Please output the records below in full, exactly as given, but without the images.

Screenshot grounding data
______
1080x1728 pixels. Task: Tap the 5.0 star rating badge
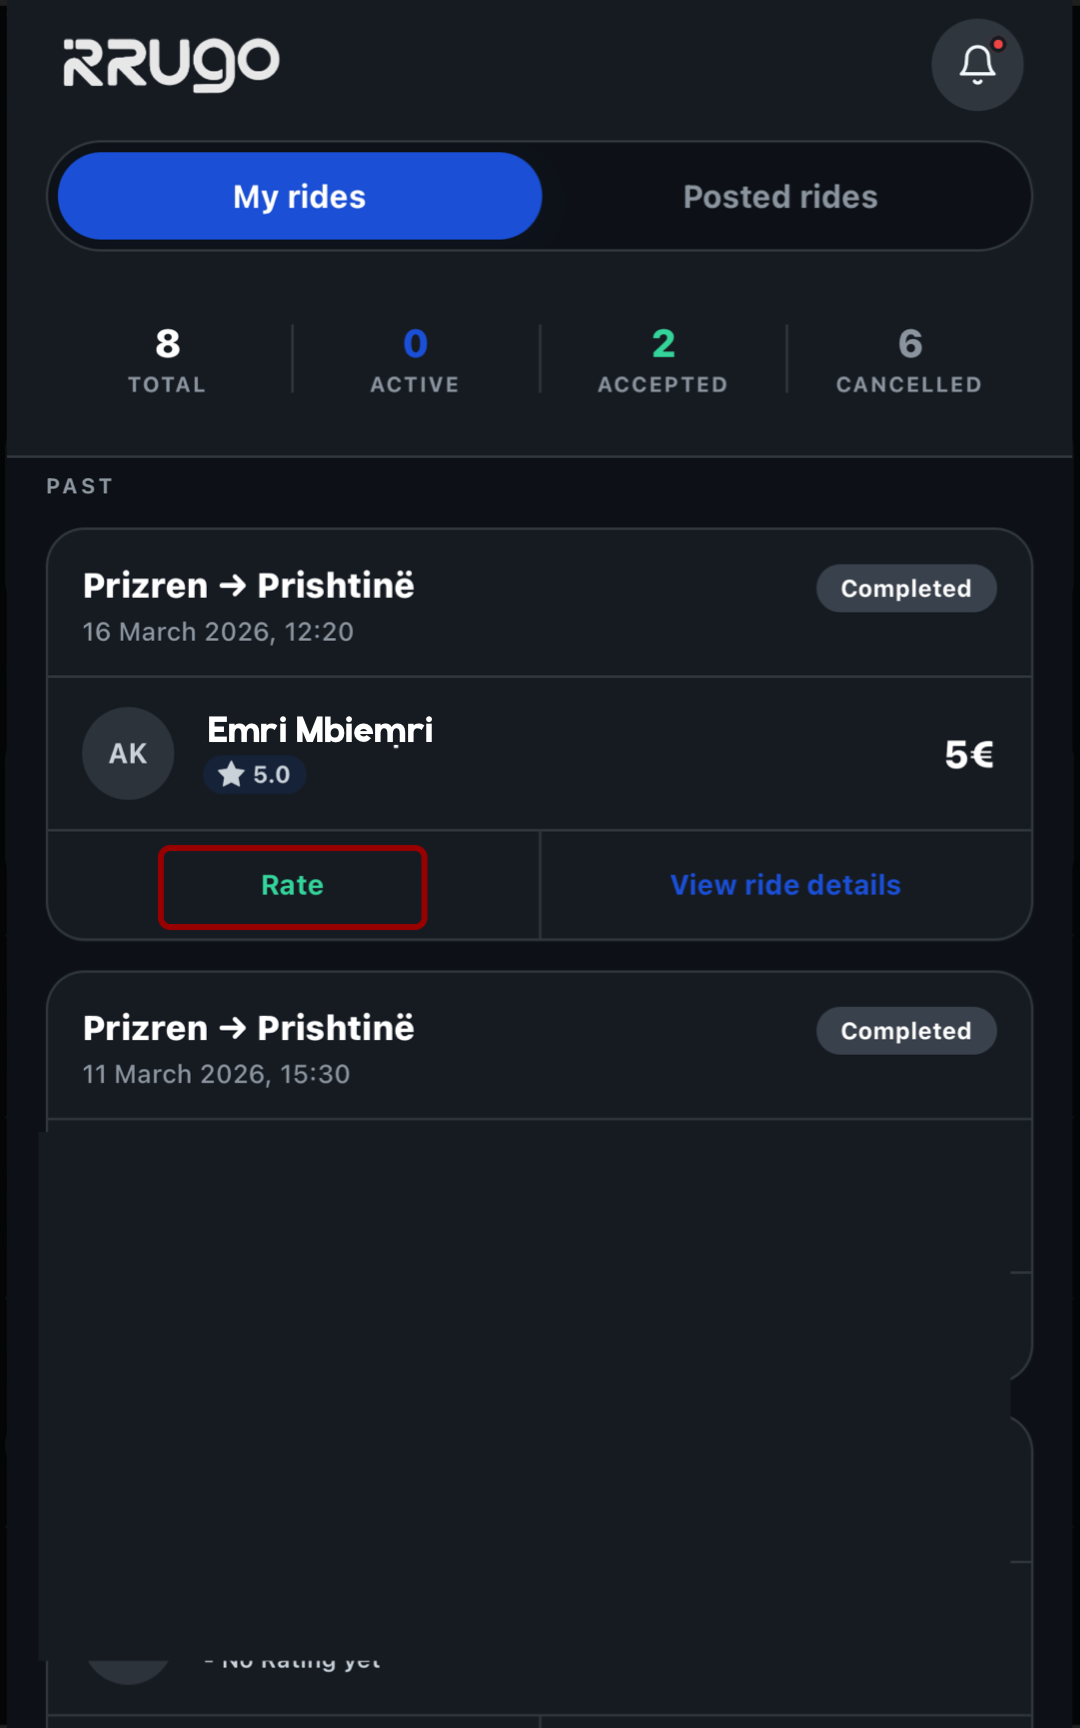255,774
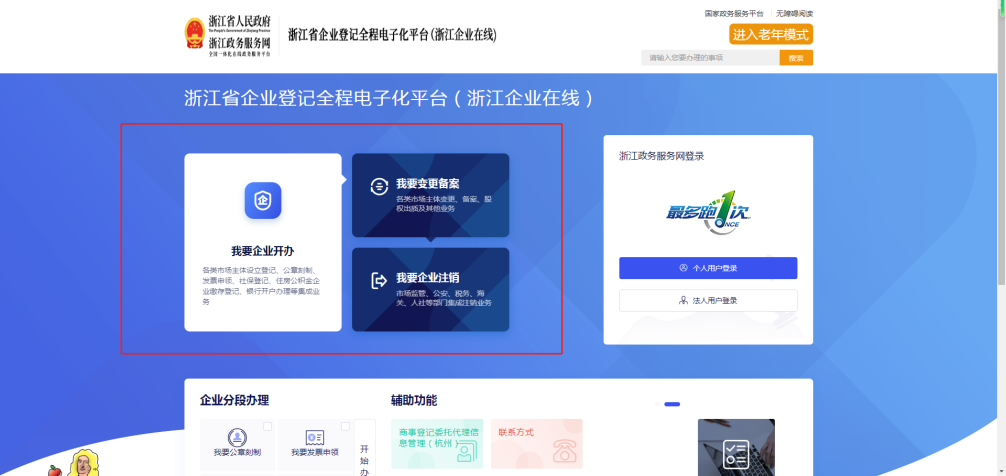Enter elderly mode via 进入老年模式
The image size is (1006, 476).
[x=771, y=35]
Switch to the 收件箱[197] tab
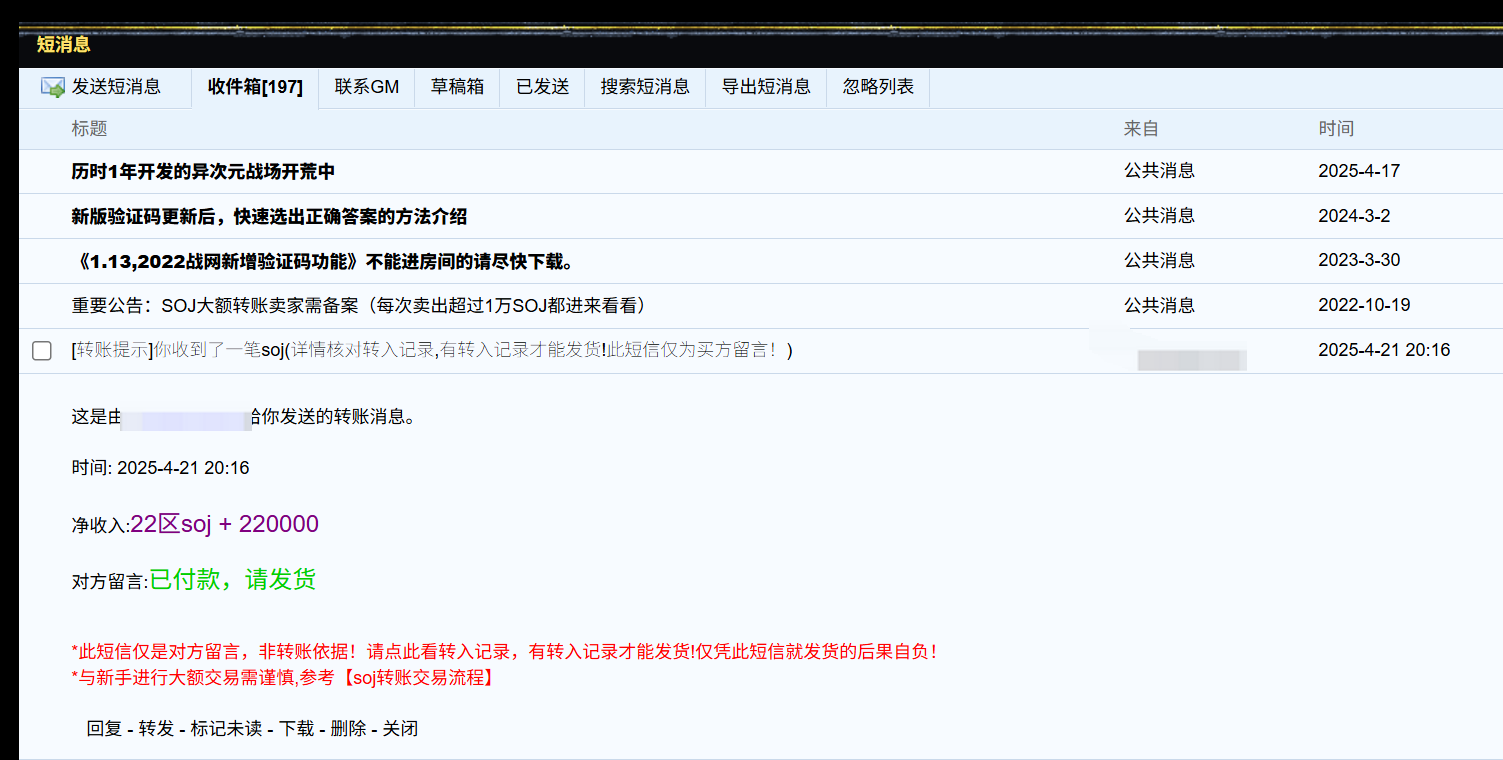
______
| Solution to this task |
1080x1728 pixels. Task: Tap the 5.0 star rating badge
255,774
Enter elderly mode via 进入老年模式
The image size is (1006, 476).
[x=771, y=35]
Switch to the 收件箱[197] tab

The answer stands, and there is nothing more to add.